I didn't mean to catch Swept Away on late night pay television, but I did. And it was the most egregious waste of time I have committed in recent history. Lord, what a horrible movie. It spends thirty too many minutes establishing for you that Madonna's character (Amber) is a bitch. And you've long since accepted the fact. You also marvel at how unattractive she looks. After all the music videos she's looked hot in, you can't get past her steroid-striated face and arms. And there's something too -- I don't know -- blonde about her face. Maybe because of the need to later try and portray her as not wearing make-up while stranded on a deserted island. They don't pull it off.

Giancarlo Giannini's son looks too much like Valeria Golino circa Hot Shots Part Deux, and he's not likable either. It never makes sense that they fall for each other. Or that they spend a month stranded on this island but his facial hair never grows. And their clothes are still clean and untattered. Or that they don't end up together in the end, because they give you no reason at all to believe that she would feel compelled to stay with her knob of a husband.

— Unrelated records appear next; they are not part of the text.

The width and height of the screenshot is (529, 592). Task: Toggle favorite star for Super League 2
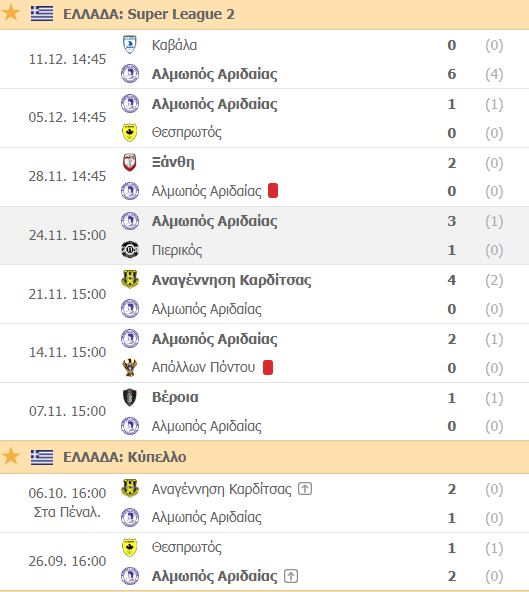(x=11, y=13)
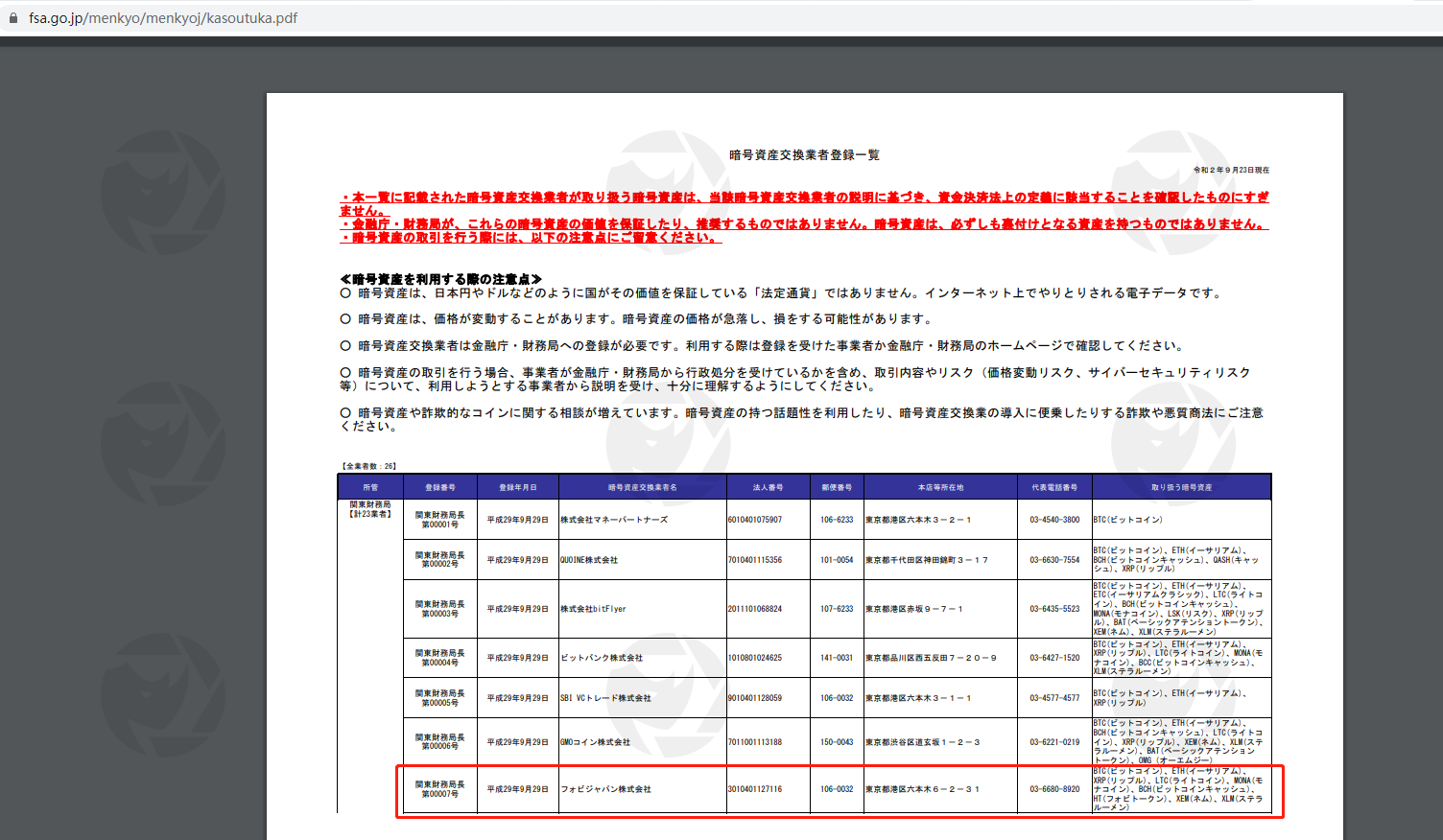Click the 株式会社マネーパートナーズ company name

pos(614,520)
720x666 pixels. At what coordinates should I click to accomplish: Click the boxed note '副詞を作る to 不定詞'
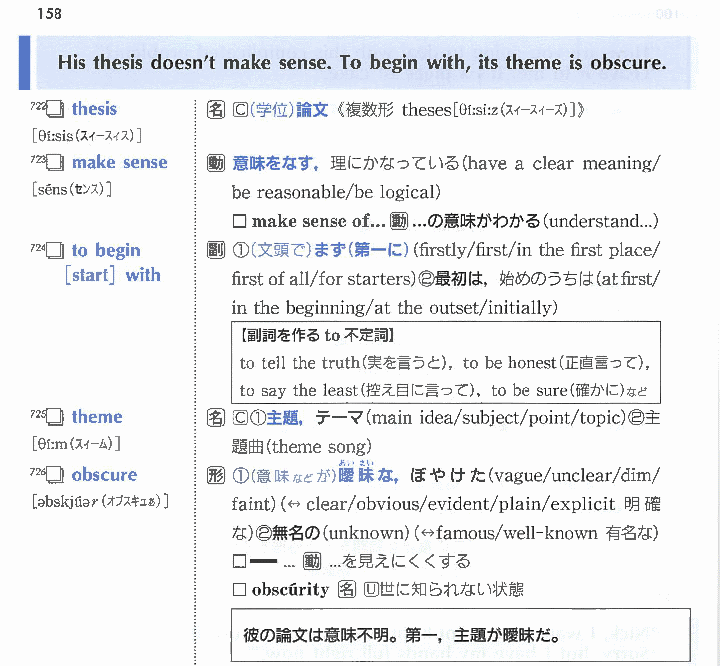[445, 363]
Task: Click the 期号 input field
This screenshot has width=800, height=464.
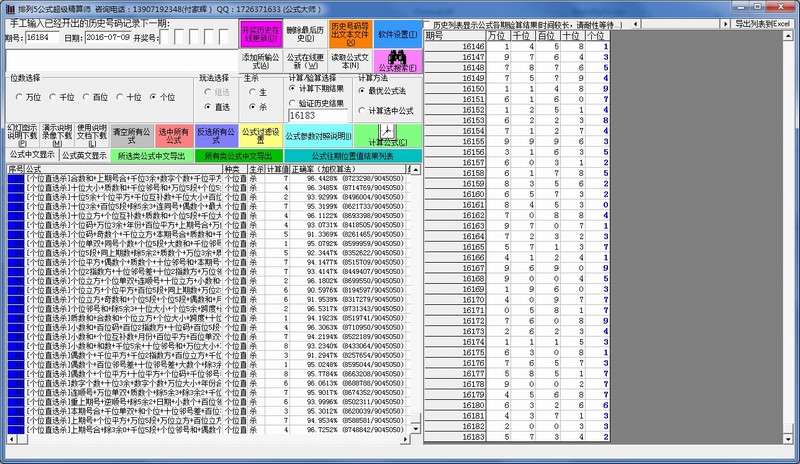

And there's SO MUCH TALKING. You scan the credits in the end to see if George Lucas wrote it. Oh, and it's never EVER funny. Not once. I think it was billed as a romantic comedy, but maybe that's just because there isn't a standard category called "boring will-to-live-drainer."

So much disappointment in the cinema. If I had paid to see this film, I would have wanted to kill myself and someone sitting next to me. I would have wanted to leave before they even got off the ship. But I probably wouldn't have, because I never walk out of movies. Once, in college, I went with friends from the debate team (true) to see a German film of Charles Bukowski's Love Is a Dog from Hell, and Susanna Soo (we called her Sue Soo) wanted to leave during the first of the three vignettes, which portrayed randy young boys engaging in sexy voyeurism at a vulnerable age, so she left and Mike (was his last name Davis?) left with her, I assume because he was a gentleman. I was confused. And glad that I wasn't also being asked to go. I also saw a couple walk out of Pulp Fiction when it first came out, and I was seeing it at a Landmark in Hillcrest, a theater I imagine seldom provokes the walk-out. It's just not that kind of neighborhood. I went to see a Bollywood thing there called The Music Room, and I wished we'd walked out, but we stayed till the end and then went to the City Deli and talked long into the night about how little actually ever happened.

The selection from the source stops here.